Felix Gall se confirmó como el rival más cercano de Jonas Vingegaard en la etapa 5 de la
Volta a Catalunya, pero el corredor del
Decathlon CMA CGM Team dejó claro que el esfuerzo tuvo un peaje tras verse obligado a tirar a bloque a la estela del líder de la carrera.
En la ascensión decisiva al Coll de Pal, Gall se integró en el grupo selecto encargado de contener daños después del ataque ganador de Vingegaard. Mientras el danés se marchaba en solitario para lograr etapa y liderato, el talentoso escalador austríaco de 28 años sostuvo el ritmo por detrás y aseguró la segunda plaza a 51 segundos de la superestrella de Visma.
La actuación del austriaco estuvo marcada tanto por lo que faltó en el grupo como por lo que él aportó. “Estoy súper contento, sí. Solo quería ser agresivo en el final”,
dijo Gall a Cycling Pro Net tras la llegada. “Con el viento de cara, quise moverme pronto en la subida para evitar que un grupo grande llegara junto a meta.”
Esa intención se tradujo en acción, pero también en responsabilidad. Ante la falta de organización en la persecución, Gall se vio una y otra vez al frente, marcando el ritmo mientras otros se resguardaban. “Creo que fue un poco frustrante tener que hacer la mayor parte del trabajo,” explicó. “Me costó mucha energía, pero me centré en lo mío y traté de sacar tiempo a los demás.”
Gran resultado pese al gasto de fuerzas
A pesar de la cooperación irregular, la cabalgada de Gall fue una de las más destacadas del día.
Limitó las pérdidas con Vingegaard, distanció a varios rivales clave y ascendió a la segunda posición de la general, ahora a 57 segundos del líder.
Con Remco Evenepoel cediendo 1:38 y Joao Almeida 1:59 en la subida, la gestión de Gall a la estela de la cabeza le reportó una ganancia importante en la clasificación general.

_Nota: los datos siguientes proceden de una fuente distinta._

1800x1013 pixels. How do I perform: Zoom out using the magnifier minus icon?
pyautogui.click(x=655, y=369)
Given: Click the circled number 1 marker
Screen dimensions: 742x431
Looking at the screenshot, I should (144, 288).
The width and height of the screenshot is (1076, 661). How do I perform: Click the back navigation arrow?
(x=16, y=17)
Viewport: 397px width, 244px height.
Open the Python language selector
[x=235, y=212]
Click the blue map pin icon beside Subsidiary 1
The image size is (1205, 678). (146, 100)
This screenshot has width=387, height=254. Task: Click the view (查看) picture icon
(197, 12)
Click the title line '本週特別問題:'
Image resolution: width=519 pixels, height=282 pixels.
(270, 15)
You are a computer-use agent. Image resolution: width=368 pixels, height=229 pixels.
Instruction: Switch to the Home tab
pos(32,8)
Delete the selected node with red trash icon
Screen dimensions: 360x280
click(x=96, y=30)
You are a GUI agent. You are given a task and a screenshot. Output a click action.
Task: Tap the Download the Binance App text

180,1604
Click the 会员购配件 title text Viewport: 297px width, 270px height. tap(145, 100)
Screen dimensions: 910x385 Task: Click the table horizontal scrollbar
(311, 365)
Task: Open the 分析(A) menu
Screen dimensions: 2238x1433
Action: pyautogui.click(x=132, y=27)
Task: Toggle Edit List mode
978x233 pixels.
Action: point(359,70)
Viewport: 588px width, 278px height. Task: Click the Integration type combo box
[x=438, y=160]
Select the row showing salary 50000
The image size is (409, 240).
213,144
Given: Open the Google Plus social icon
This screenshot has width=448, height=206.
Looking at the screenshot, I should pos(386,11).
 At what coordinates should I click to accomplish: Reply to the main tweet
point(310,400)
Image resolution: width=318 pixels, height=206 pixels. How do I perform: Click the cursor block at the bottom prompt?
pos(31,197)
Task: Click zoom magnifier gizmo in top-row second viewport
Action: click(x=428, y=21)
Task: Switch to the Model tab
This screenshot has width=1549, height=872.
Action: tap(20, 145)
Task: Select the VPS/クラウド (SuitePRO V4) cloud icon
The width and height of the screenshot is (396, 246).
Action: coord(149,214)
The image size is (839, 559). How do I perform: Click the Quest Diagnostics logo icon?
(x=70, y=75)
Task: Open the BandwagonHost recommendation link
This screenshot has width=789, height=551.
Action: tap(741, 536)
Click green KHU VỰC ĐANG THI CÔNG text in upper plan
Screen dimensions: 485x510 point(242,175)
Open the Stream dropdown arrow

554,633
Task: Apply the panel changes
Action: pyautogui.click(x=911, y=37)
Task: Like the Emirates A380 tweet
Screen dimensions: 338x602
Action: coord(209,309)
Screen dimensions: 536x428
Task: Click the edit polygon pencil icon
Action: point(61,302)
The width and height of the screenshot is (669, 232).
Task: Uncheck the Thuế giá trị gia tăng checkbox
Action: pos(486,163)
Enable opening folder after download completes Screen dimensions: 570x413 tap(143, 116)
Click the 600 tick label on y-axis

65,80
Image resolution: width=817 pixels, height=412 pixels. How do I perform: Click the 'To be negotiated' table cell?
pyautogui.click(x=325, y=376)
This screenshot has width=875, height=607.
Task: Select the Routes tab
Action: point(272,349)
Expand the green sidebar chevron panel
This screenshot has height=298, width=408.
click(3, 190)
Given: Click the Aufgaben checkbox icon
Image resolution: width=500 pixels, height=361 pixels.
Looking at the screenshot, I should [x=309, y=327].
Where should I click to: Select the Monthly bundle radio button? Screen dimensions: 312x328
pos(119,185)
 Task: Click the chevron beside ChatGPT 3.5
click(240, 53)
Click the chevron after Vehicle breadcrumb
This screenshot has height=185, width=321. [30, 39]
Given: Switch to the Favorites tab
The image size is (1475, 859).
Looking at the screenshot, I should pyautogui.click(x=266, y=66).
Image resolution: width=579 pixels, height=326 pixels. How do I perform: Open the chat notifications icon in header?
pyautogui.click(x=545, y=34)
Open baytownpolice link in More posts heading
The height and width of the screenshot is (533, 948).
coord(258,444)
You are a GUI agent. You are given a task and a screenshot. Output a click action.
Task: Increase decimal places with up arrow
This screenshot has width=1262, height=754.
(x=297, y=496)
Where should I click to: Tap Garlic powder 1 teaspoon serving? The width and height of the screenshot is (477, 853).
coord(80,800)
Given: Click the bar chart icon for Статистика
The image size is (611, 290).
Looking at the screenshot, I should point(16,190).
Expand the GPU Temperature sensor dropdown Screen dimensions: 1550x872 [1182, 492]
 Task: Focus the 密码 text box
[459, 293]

Clave además: no se pasó de punto persiguiendo una etapa que ya se había ido por delante. “Jonas ya iba camino de la etapa, así que me centré en mi propio esfuerzo,” dijo Gall. “Estoy muy contento de haber podido conseguir incluso la segunda plaza.”
El resultado deja a Gall como el rival más cercano de Vingegaard de cara a las dos últimas jornadas, aunque el gasto para asegurar esa posición puede pasar factura cuando la carrera entre en su fase decisiva.